Records shown section start
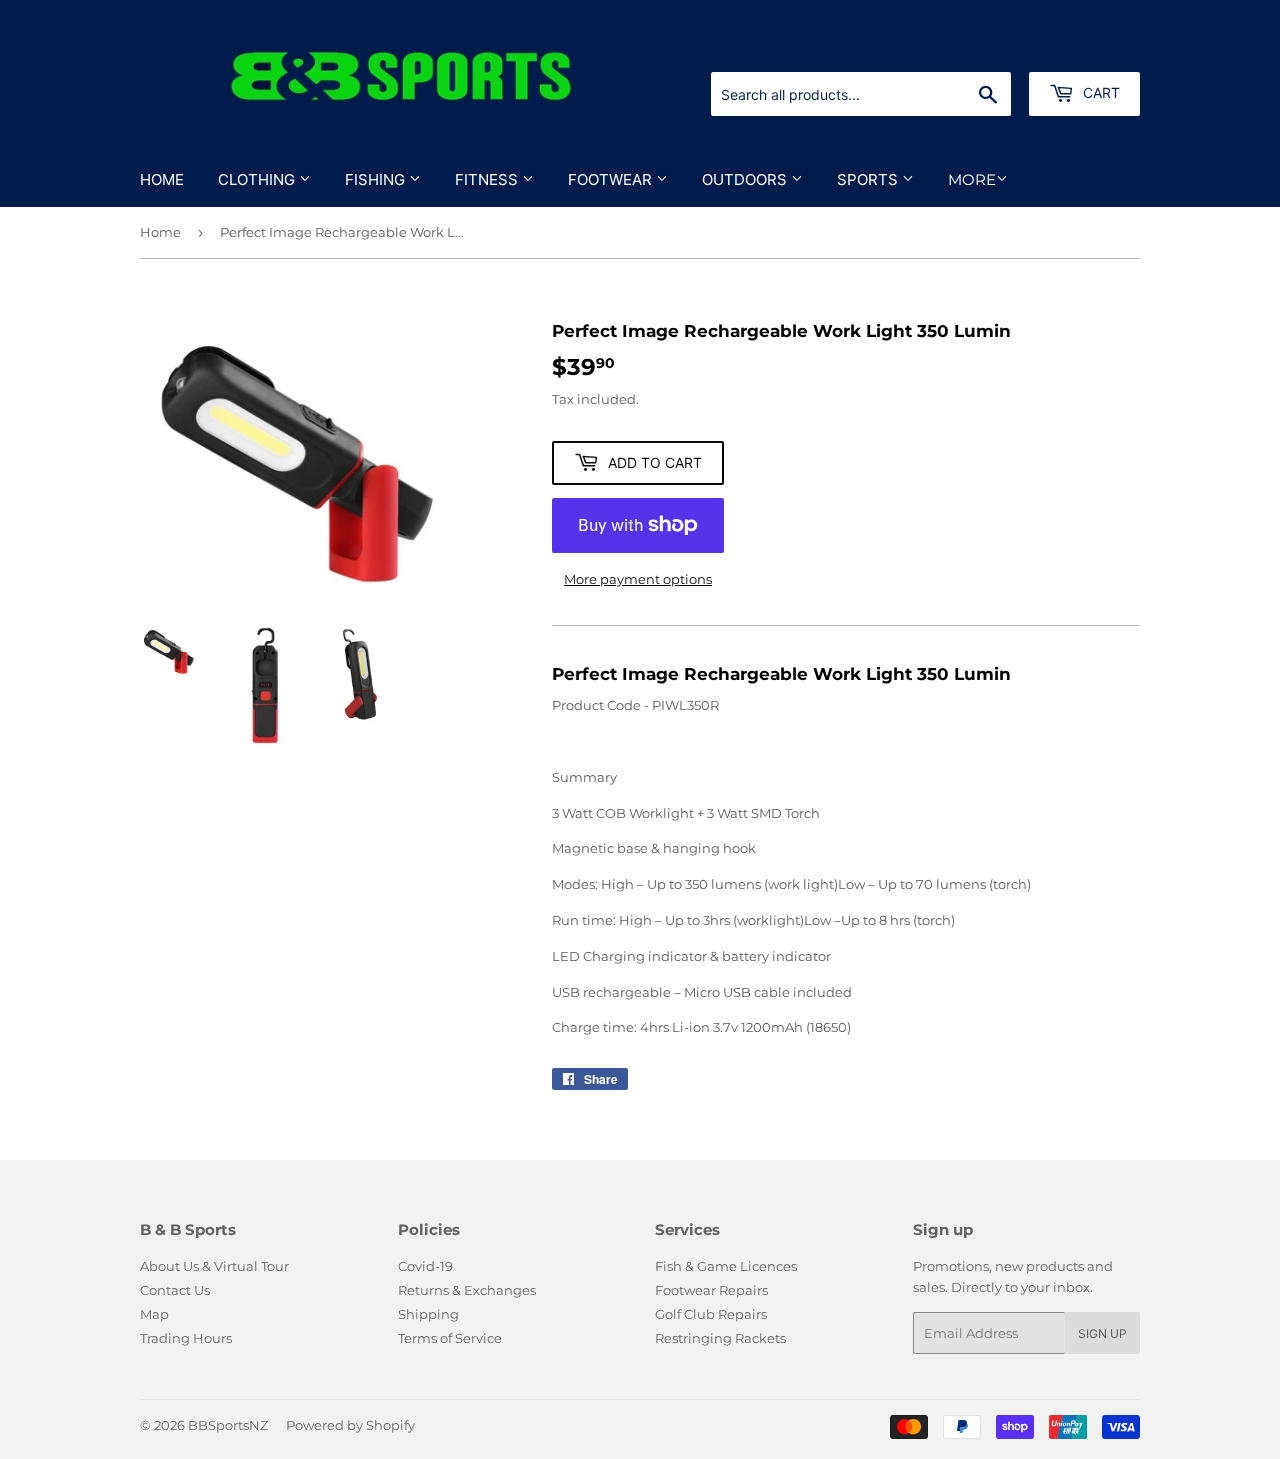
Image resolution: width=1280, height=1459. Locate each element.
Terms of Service (450, 1338)
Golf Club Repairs (711, 1314)
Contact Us (175, 1290)
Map (154, 1314)
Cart (1099, 92)
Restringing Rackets (720, 1338)
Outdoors (746, 179)
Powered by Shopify (350, 1425)
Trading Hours (186, 1338)
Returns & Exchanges (467, 1290)
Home (162, 179)
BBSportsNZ (228, 1425)
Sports (869, 179)
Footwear (612, 179)
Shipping (428, 1314)
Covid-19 (425, 1266)
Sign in (983, 48)
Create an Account (1085, 48)
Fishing (377, 179)
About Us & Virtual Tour (214, 1266)
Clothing (258, 179)
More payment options (638, 579)
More (972, 179)
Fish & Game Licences (726, 1266)
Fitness (488, 179)
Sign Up (1102, 1333)
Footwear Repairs (711, 1290)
Records shown section end
◆ **Activity**
Print the line containing "Powered by Shopify (350, 1425)", then every line after it through the last line of the records, each exactly as written; nothing else belongs in the answer.

◆ **Output for this task**
Powered by Shopify (350, 1425)
Trading Hours (186, 1338)
Returns & Exchanges (467, 1290)
Home (162, 179)
BBSportsNZ (228, 1425)
Sports (869, 179)
Footwear (612, 179)
Shipping (428, 1314)
Covid-19 (425, 1266)
Sign in (983, 48)
Create an Account (1085, 48)
Fishing (377, 179)
About Us & Virtual Tour (214, 1266)
Clothing (258, 179)
More payment options (638, 579)
More (972, 179)
Fish & Game Licences (726, 1266)
Fitness (488, 179)
Sign Up (1102, 1333)
Footwear Repairs (711, 1290)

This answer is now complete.